Não é de agora a vocação exportadora do Espírito Santo. Vem de três características básicas do Estado e de sua população: Primeiro, somos produtores de commodities, a exemplo do café, com o qual se observou a dominância, por mais de 100 anos, na expressão econômica capixaba. Seguiu-se o minério, a celulose e chapas de aço e outros produtos de menor expressão econômica.
Segundo, as condições naturais da costa capixaba nos credenciaram à instalação de portos especializados em exportações de celulose, pellets de minério e chapas de aço, ficando os portos de carga geral em plano inferior, a ponto de exportarmos café verde pelo terminal do Rio de janeiro.
Terceiro, como Estado de poucos consumidores, em vista da pequena população relativamente à população brasileira, temos um mercado interno pouco expressivo, não nos restando outra alternativa senão nos transformarmos gradualmente numa plataforma de exportação.
Essa vocação exportadora, apesar dos percalços de uma logística sofrível, nos transforma em canal de escoamento de vários produtos do agronegócio que tem origem em matérias primas de fora, ou mesmo cuja produção final se verifica em outros estados.

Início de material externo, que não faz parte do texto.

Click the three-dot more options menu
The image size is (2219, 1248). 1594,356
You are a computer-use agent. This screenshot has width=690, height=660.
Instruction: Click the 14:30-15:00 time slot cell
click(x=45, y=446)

Assim, as exportações do agronegócio estão fortemente contaminadas por esse viés de plataforma de exportações em que vem se transformando o Espírito Santo. Esses números de exportações do agronegócio, se não forem expurgados aqueles cuja origem são de outros estados, não significam nada. Ao contrário de ajudar a entender a economia do agronegócio capixaba, confundem os analistas menos avisados e deturpam a verdadeira realidade da agricultura capixaba.
Wolmar Roque Loss
Eng. Agrônomo
Mestre em Economia Rural e Desenvolvimento Econômico.